第276話 「遺跡攻略④」

 前方に立つ鎧が番人であるというのは、みんなも直感したようだ。さっそくリムさんに意見を求める。


「見たところ……自律して動くゴーレムの一種のようで、機能が生きているようですね」

「どうにかして無力化は?」

「……私が接近できれば、あるいは」


 しかし、リムさんは非戦闘員で、直接自身が戦場に赴くタイプではない。あの鎧が俺達を阻むというのなら、まずは俺達でどうにか対処しなければならない。

 鎧を一見したところ、武器のたぐいは持っていないように見えた。何らかの魔法を用いる可能性が高いというのが、リムさんの見立てだ。

 そこで、様子見に誰か1人差し向けようという話になった。ヤバい魔法を使われる可能性は否定できないけど、おそらく侵入者を殺す気はないだろうとティナさんが指摘する。


「今までの仕掛けからは、侵入者を穏当に追い返そうという意図が感じられましたわ。確実だと断言はできませんけれども」

「確かに……砂人間も足止めというか、押し出そうとする動きばかりでしたし。その気になれば、1人や2人は砂に埋められたとは思いますね」

「そういうことですわ」


 希望的観測にすぎないかもしれないけど、ビビりすぎて進めなくなっても仕方ない。

 そこで様子見要員にハリーが抜擢された。双盾ダブルシールドを使えるし、とっさの判断力もある。「無理するなよ」という俺達の声を背に受け、彼が前に進んでいく。


 彼が進む先の空間は、ドーム状の天井の下に、マス目で区切られた円形の床が広がっている。壁から幅50センチ程度はそういった区切り模様がなく、ただの床だ。進むべき扉はマス目のある床の上にあって、マス目のある床を避けては通れない。

 そして、彼がマス目の1つに足を踏み入れると、鎧が反応した。それは素早く両腕を上げて構え、両方の手のひらをハリーに向けた。その手のひらに藍色のマナが集束し――

 ハリーは右に鋭いステップを踏んだ。鎧の動きに対して機敏な対応した彼だけど、鎧の方も彼との距離を保つように弧を描くような移動をしつつ、両手から藍色のマナを放った。

 その藍色のマナの塊は、幸いにしてハリーには当たらなかった。標的を失い直進するマナが壁に直撃し、その周囲が歪んで見えるほどの空気の爆発を生じさせる。その藍色の突風は、俺達がいる通路にまで達した。距離が離れているにも関わらず、肌で感じられる風の威力。これが直撃したら――人1人は余裕でふっとばされるだろう。

 ハリーと鎧の戦いは、距離をとってのダンスのようになっていった。風の弾に当たらないよう、回り込みながら距離を詰めようとするハリーと、距離を詰めさせまいと軽快なバックステップを踏み、両手の照準を合わせようとする鎧。前方の2者は、互いに重なり合わない曲線を描いて、円の舞台を周り続ける。
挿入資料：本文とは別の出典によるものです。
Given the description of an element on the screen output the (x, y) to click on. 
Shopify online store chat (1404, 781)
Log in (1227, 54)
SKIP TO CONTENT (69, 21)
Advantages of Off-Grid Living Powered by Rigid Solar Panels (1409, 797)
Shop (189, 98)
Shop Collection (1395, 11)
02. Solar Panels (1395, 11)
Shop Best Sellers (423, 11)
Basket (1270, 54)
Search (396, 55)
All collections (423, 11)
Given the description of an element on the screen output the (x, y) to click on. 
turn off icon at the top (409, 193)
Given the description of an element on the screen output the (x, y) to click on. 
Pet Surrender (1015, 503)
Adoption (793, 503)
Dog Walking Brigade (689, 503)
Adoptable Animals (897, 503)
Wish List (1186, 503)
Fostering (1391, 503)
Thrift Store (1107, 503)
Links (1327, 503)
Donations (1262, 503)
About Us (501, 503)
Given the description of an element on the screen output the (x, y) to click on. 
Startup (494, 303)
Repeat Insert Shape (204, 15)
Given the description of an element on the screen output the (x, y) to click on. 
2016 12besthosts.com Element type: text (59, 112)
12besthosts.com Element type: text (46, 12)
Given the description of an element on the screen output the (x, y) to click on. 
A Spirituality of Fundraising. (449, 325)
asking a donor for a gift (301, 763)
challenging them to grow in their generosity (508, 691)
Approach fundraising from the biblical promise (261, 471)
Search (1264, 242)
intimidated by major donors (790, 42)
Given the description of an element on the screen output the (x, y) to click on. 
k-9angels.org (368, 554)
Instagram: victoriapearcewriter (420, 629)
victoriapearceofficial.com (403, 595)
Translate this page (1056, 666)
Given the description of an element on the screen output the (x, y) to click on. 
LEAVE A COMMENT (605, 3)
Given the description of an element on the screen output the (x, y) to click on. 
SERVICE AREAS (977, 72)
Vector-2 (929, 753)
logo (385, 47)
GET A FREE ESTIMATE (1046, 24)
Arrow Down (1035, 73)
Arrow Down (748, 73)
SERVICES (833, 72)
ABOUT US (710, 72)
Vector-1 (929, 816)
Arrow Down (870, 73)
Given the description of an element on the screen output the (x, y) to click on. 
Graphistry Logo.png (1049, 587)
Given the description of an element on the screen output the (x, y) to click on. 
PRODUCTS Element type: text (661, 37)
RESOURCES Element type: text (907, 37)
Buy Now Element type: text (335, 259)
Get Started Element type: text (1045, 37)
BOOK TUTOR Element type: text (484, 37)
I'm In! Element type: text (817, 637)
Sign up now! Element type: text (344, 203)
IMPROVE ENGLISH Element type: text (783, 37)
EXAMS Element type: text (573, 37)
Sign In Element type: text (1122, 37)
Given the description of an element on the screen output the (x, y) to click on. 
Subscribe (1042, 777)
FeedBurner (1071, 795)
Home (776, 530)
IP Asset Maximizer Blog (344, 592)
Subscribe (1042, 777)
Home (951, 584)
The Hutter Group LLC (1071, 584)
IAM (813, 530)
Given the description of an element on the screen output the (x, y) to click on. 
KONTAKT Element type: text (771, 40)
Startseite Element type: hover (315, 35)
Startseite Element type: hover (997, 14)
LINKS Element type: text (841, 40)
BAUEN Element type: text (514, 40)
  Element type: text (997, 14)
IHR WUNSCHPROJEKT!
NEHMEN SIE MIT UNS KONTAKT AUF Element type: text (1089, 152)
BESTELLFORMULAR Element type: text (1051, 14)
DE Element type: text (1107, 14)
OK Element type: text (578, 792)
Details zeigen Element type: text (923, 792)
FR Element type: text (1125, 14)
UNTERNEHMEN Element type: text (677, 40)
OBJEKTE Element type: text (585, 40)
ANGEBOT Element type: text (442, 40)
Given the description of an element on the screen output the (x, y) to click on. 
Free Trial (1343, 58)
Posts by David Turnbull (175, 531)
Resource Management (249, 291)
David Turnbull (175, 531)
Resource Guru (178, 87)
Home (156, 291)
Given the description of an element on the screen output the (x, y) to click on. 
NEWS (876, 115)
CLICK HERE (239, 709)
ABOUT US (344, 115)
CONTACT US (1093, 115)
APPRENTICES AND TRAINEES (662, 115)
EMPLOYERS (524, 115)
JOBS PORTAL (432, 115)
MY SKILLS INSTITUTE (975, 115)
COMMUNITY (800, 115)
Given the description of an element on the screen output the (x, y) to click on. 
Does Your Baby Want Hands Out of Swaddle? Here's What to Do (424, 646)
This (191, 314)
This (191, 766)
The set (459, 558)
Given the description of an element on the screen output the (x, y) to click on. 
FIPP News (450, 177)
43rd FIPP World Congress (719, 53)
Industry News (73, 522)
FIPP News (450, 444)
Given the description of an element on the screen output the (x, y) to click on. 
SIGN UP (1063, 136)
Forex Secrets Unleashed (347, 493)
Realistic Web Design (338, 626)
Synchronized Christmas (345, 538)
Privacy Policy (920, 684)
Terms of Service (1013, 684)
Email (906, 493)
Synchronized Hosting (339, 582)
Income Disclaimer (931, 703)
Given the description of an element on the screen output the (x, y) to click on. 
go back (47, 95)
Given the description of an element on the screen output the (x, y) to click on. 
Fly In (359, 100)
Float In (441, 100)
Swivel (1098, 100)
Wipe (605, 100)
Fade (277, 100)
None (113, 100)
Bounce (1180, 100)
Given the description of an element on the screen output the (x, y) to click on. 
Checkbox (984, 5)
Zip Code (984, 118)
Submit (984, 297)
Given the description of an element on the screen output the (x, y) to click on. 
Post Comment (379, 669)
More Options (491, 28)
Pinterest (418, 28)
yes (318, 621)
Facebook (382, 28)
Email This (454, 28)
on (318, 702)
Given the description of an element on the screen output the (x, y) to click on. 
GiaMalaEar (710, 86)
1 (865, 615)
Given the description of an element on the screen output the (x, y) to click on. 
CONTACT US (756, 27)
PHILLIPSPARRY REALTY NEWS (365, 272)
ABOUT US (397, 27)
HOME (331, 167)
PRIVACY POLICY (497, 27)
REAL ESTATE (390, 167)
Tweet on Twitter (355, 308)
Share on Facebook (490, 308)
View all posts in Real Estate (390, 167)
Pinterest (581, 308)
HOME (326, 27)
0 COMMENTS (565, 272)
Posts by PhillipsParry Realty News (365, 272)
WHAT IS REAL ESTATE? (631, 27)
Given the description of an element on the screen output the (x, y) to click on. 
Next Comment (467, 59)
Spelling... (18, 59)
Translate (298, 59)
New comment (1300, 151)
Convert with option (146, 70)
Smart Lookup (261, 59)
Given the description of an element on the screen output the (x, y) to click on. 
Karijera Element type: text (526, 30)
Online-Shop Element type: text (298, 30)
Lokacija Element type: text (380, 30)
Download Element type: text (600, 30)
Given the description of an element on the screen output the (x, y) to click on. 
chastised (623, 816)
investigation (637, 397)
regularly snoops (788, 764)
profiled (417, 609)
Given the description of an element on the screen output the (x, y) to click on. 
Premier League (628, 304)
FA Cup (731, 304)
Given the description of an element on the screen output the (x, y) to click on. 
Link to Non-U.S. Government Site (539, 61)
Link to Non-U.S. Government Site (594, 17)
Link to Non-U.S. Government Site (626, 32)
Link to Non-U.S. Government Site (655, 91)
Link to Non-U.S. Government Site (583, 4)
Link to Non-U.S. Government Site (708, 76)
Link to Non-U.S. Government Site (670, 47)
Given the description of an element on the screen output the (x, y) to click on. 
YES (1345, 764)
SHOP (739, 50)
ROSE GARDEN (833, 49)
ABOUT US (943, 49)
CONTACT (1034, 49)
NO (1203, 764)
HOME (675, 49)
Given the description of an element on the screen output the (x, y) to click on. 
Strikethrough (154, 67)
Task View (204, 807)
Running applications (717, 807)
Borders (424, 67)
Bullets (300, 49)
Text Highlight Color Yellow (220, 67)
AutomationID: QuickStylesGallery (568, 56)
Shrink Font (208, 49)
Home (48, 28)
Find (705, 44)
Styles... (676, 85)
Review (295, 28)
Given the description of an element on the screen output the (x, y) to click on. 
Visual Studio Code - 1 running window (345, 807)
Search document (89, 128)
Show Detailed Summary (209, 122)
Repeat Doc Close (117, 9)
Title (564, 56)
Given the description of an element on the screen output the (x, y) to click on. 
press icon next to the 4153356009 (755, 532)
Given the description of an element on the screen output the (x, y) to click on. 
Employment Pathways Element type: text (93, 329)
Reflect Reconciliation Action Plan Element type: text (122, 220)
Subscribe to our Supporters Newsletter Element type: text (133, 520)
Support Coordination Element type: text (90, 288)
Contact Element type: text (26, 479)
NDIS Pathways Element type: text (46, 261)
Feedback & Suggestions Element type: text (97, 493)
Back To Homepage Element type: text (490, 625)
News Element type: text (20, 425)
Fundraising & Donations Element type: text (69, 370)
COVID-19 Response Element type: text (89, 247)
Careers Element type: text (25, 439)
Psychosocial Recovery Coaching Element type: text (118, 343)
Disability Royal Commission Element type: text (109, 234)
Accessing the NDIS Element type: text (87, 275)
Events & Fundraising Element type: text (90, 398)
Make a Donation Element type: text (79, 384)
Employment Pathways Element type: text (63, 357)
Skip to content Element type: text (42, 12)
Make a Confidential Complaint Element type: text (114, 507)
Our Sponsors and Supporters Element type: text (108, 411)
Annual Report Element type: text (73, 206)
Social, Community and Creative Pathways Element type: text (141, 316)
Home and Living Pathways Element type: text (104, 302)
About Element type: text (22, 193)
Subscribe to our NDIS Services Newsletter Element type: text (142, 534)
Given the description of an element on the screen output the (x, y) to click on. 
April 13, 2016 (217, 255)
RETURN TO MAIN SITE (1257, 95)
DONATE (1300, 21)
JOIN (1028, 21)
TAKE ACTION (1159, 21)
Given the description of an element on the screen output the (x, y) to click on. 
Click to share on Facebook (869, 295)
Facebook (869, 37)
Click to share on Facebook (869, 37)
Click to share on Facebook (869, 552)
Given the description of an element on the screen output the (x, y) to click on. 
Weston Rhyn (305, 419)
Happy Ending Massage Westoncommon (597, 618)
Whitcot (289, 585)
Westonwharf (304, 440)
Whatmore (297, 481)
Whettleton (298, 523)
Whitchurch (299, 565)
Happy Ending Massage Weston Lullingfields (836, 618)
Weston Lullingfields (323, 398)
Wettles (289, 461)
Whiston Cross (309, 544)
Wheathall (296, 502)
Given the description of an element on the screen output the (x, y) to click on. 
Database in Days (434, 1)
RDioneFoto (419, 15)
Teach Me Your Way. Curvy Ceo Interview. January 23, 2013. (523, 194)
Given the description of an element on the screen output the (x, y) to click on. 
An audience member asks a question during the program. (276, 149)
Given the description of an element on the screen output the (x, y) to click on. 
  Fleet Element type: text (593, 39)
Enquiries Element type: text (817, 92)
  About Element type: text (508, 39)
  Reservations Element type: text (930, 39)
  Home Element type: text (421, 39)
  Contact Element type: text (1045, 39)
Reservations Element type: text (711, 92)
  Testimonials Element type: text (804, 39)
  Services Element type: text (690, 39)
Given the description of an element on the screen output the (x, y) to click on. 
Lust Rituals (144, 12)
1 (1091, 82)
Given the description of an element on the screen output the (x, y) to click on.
 すると、鎧が通路にいる俺達に対して背を向けるタイミングが現れた。それを好機と見て走り出す仲間が4人。「おい、止めとけ!」と鋭い声で静止するラウル。一方で俺は、これはこれで新たな情報を得られると考えた。出ていってくれた彼らには、後で感謝しておこう。

 そうして舞台に4人乱入すると、それまで両手をハリーにだけ向けていた鎧が新たな動きを取った。相変わらず鋭いステップを刻みながら機敏に動き、左右の手をそれぞれハリーと増援の両方に対して構える。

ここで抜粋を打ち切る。